ABC: Art. Beauty. Creativity.
Lots of fun, and one solemn thing:
Good ideas, along with silly stuff and nerdy stuff.
Three poems this week, some funny stuff, and some useful information, as well as beauty.
This is the last day of National Poetry Month–and National Poetry-Writing Month. This is my 24th poem for this year’s challenge.
like a bad penny
this time he was gone
for almost two years
he has the sour smell
of someone who’s been
drinking for days
I don’t let him in
don’t be like that
just let me crash here
I’ll leave in the morning
I close the door
and lock it
he pounds on it
Mary Ann Mary Ann
you’re my last hope
I call 9-1-1
there’s a bum on my doorstep
and he won’t go away
they can’t arrest him
if he hasn’t broken any laws
but I don’t want to wait for that
when the cop car pulls up
he runs away
he’ll be back
maybe next year
he always comes back
Selfie with Ralph
Tell Me Your History
What happened to you in
your past life, Ralph?
Why is it that you cringe and
run away when I stoop to
pet you?

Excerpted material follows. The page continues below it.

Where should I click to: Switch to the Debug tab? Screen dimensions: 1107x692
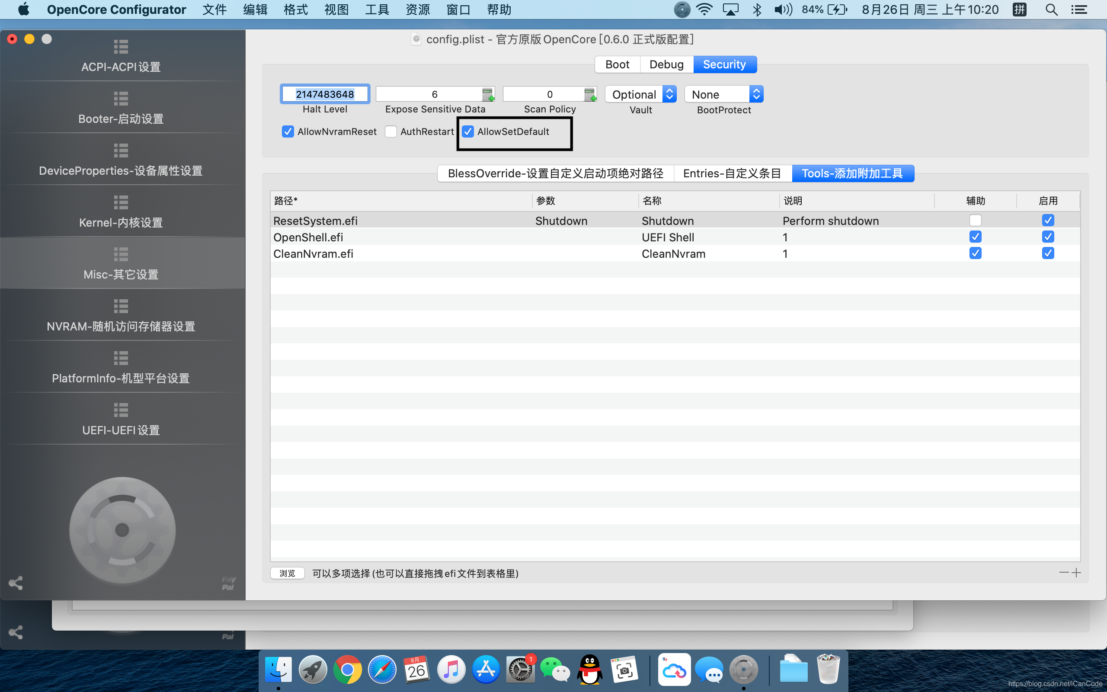[x=666, y=65]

Why do you refuse
to take a treat from my
hand, but grab it when I
put it on the floor and step back?
Why do you growl at Daddy,
who’s never ever hurt you?
The neighbors laugh when
they see me walking west
with you. They say, “Doesn’t
it defeat the purpose if you
carry your dog on your
walk?” I have to explain
you only walk toward the
house, never away.
You’re so damaged. You
never come when I call you.
I can only touch you when
you are in your safe places,
your little beds throughout the
house. We’ll never know what
happened before you came to
the shelter, a stray. But don’t
worry; you’re safe now.
The summer I was nine
my family visited relatives in Germany.
It was the first time my parents
had returned since emigrating to
the US ten years earlier.
Tante Resi’s house was our base of
operations. My grandmother turned her
bedroom over to me. It contained a
wardrobe, a bed, and a nightstand. A door led to
a balcony from which you could see the
garden, the Bavarian village, and the woods beyond.
But the best thing in the bedroom was the
Federbett, literally “feather bed,” a colorful,
puffy ticking envelope filled with feathers.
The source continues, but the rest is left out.